The client is undergoing post-thrombolytic therapy for a stroke. The health-care provider has ordered heparin to be infused at 1,000 units per hour. The solution comes as 25,000 units of heparin in 500 mL of D5W. At what rate will the nurse set the pump?
Correct Answer: 20 mL/hr
Rationale: Calculate: (1,000 units/hr ÷ 25,000 units) × 500 mL = 20 mL/hr. The pump should be set to 20 mL/hr.

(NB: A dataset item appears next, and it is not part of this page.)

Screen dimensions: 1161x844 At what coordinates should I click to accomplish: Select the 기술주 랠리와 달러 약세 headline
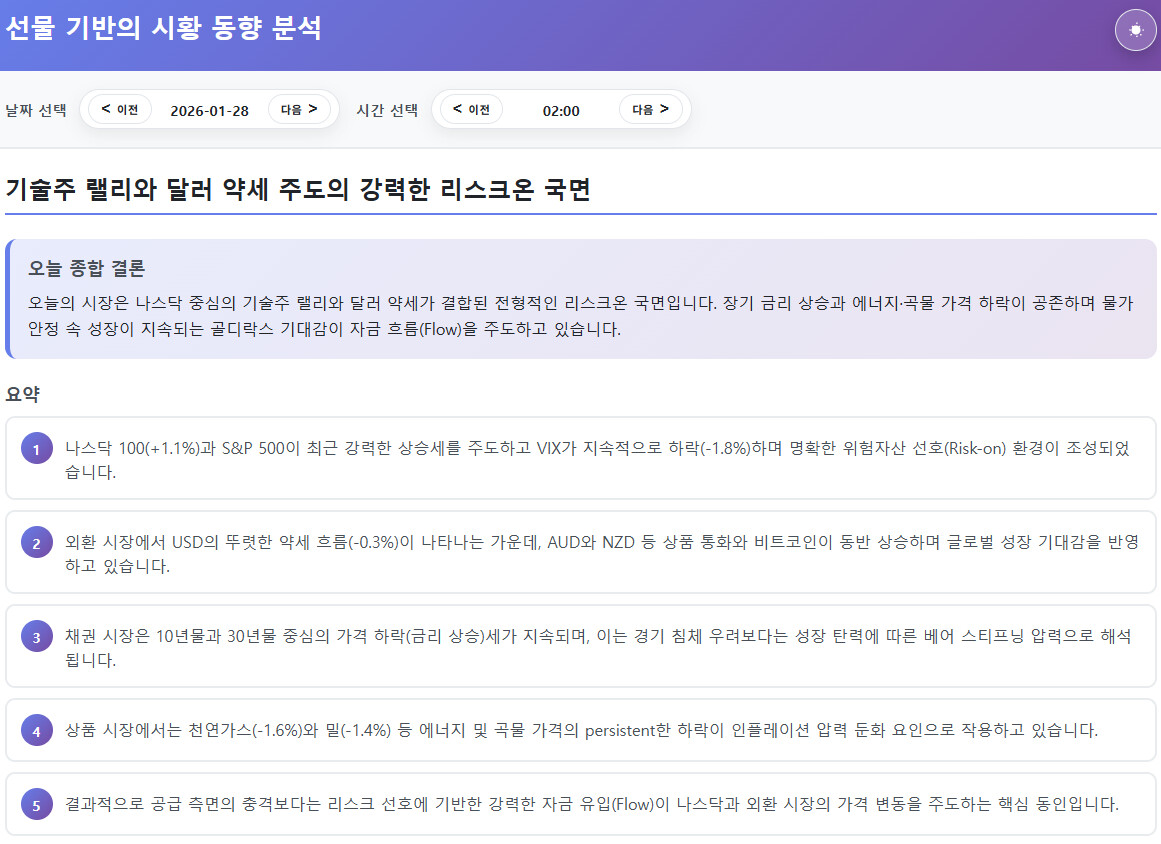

Spinal precautions are ordered for the client who sustained a neck injury during an MVA. The client has yet to be cleared that there is no cervical fracture. Which action is the nurse’s priority when receiving the client in the ED?
- A. Assessing the client using the Glasgow Coma Scale (GCS)
- B. Assessing the level of sensation in the client’s extremities
- C. Checking that the cervical collar was correctly placed by EMS
- D. Applying antiembolism hose to the client’s lower extremities
Correct Answer: C
Rationale: The nurse should determine the neurological status using the GCS, but this is not the priority. The nurse should assess sensation status at intervals to determine neurological injury progression, but this is not the priority. Maintaining the correct placement of the cervical collar will keep the client’s head and neck in a neutral position and prevent further injury if a spinal fracture or SCI is present. Because ensuring that the cervical collar is correctly placed will prevent further injury, it is priority. Applying antiembolism hose is an intervention to prevent thromboembolic complications, but this is not the priority.
Which type of precautions should the nurse implement for the client diagnosed with septic meningitis?
- A. Standard Precautions.
- B. Airborne Precautions.
- C. Contact Precautions.
- D. Droplet Precautions.
Correct Answer: D
Rationale: Meningococcal meningitis is transmitted via respiratory droplets, requiring Droplet Precautions (D) in addition to Standard Precautions. Airborne (B) and Contact (C) are not indicated.
Which response by the nurse would be best to prevent distress when the client repeatedly asks, 'Where is my mother?'
- A. Explain to the client, 'Your mother died several years ago.'
- B. Tell the client, 'Your mother will visit later.'
- C. State, 'You miss your mother. What was she like?'
- D. Ask the client, 'When did you last see your mother?'
Correct Answer: C
Rationale: Redirecting the conversation to memories of the mother validates the client's feelings without causing distress from confronting reality.